Thursday 16 May 2013

The 2013 New Zealad Budget

The Good 




$23b for welfare

Yes, this is good news, if it goes the those who need it. Is there room for training, perhaps?

$2.6b improving housing

Much of New Zealand's housing stock is below WHO standards, Insulating, and perhaps installing solar energy collection, even if it fed straight in to the grid to offset grid power consumption without a massive battery store , it would be good value to low income and state house occupants.

The Bad

$0 for Child poverty

Showing again, the classic disinterest of the anti-human National Party agenda in the suffering of New Zealand's most vulnerable.

Meridian Energy to be up for grabs

Selling us our assets and letting institutional investors buy them back from us before flicking them onto to overseas investors, and all the while pushing power prices up to feed the (money) hungry stockholders. Why do we fall for it?

3000 state housing evictions

This is no more than ideological bullying of the poor. And perhaps a nod to landlords hoping to get a hold of Accommodation supplement payments though low income renters. These renters will find themselves struggling in the private market, and eventually homeless and back inline for social housing. It is bad sociologically, bad for landlords.

The Ugly

$1.6b for Health

The health sector has been under funded by successive governments for decades, but this may not actually help much as this government has made the health sector liable for more cost ancillary costs. And resulted pressure applied to community primary care providers that would see a 40% reduction in funding.

$158m tourism

Cash for the boys perhaps, and perhaps a nudge for the boys at SkyCity Casino chasing chinese "whales".
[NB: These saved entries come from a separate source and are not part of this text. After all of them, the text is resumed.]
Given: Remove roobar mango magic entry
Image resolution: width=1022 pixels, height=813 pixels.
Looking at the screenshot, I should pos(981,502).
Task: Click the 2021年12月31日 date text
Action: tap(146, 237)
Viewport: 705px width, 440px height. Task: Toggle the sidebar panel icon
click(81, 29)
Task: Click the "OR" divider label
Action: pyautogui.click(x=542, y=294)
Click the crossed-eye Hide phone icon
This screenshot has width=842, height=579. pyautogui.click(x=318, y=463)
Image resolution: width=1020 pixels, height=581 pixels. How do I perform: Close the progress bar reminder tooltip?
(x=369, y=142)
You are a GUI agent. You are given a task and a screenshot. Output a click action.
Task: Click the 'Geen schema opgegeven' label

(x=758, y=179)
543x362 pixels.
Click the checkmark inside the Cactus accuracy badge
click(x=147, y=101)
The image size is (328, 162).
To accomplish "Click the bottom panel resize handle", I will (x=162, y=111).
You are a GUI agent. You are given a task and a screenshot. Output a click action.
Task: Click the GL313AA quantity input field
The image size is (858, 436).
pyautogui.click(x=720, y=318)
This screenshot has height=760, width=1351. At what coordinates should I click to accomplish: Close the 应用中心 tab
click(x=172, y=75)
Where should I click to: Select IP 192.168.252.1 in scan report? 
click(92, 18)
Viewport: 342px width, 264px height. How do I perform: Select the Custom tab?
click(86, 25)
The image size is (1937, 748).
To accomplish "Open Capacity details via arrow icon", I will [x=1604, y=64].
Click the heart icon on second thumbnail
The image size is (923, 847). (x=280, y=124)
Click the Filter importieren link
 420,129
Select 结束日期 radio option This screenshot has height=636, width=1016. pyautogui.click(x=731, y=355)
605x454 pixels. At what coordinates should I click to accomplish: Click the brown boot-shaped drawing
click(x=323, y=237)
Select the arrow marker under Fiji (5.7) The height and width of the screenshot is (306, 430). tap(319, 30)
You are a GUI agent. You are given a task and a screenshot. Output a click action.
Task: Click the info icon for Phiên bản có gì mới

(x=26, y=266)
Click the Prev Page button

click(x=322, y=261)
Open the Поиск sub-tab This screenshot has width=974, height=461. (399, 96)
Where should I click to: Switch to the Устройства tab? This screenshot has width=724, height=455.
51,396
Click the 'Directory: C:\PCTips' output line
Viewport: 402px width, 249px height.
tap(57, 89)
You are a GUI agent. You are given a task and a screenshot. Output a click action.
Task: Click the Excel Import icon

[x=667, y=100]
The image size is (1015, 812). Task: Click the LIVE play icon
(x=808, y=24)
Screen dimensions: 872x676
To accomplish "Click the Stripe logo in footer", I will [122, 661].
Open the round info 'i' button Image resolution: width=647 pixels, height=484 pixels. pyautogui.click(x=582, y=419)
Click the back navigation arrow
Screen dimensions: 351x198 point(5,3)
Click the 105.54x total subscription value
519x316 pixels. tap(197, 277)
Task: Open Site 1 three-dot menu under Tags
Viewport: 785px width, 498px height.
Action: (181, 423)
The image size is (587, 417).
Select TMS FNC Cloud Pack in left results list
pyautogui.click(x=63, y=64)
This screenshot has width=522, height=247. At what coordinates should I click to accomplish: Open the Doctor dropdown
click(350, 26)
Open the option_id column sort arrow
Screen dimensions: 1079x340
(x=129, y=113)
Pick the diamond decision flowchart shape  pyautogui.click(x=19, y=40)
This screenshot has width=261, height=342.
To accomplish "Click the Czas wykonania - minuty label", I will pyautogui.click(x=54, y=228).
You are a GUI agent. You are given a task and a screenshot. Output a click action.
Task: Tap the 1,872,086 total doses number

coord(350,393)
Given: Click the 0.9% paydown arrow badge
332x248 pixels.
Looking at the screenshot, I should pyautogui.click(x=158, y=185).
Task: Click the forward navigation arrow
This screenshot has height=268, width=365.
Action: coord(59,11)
$1.7b "future fund" $80m irrigation? KiwiRail, CHCH & schools

This government wants to flog off KiwiRail again, but it is in such poor shape investors can see the rust in the wheel well and bog in the body work.
Just what role government should have in improving the capital value of privately owned farms is anyone's guess.
The Christchurch rebuild just keeps inflating, it could almost be mistaken for the F-35 white elephant which is expected to cost US$1t after originally being costed at around US$280b.

$75m surplus

Woop-dee-doo New Zealand growth is half the average for the OECD. And this only the goverment's books. The private sector is still in the hole.

$300m reduce in ACC

This has been made possible on the backs of people like Bronwyn Pullar. People who have had accidents, need continuing rehabilitation, but instead are accused of fraud and in Bronwyn case, blackmail. Her only small consolation is that revelations on the part of ACC led to heads rolling. But the doctor shopping still seems to be an issue.
At least for now, ACC is not up for privatization.

$80m for education($63m for behavioural programmes)

Perhaps also $40m so charter schools can steal gifted and well supported students.

$100m added law and order, now $3.9b

Police crime stats are falling, but retention of staff is a problem when there are no pay rises. Are the cops gonna get paid what they are worth, or will the have to continue to scrounge half priced burgers from McDonald's?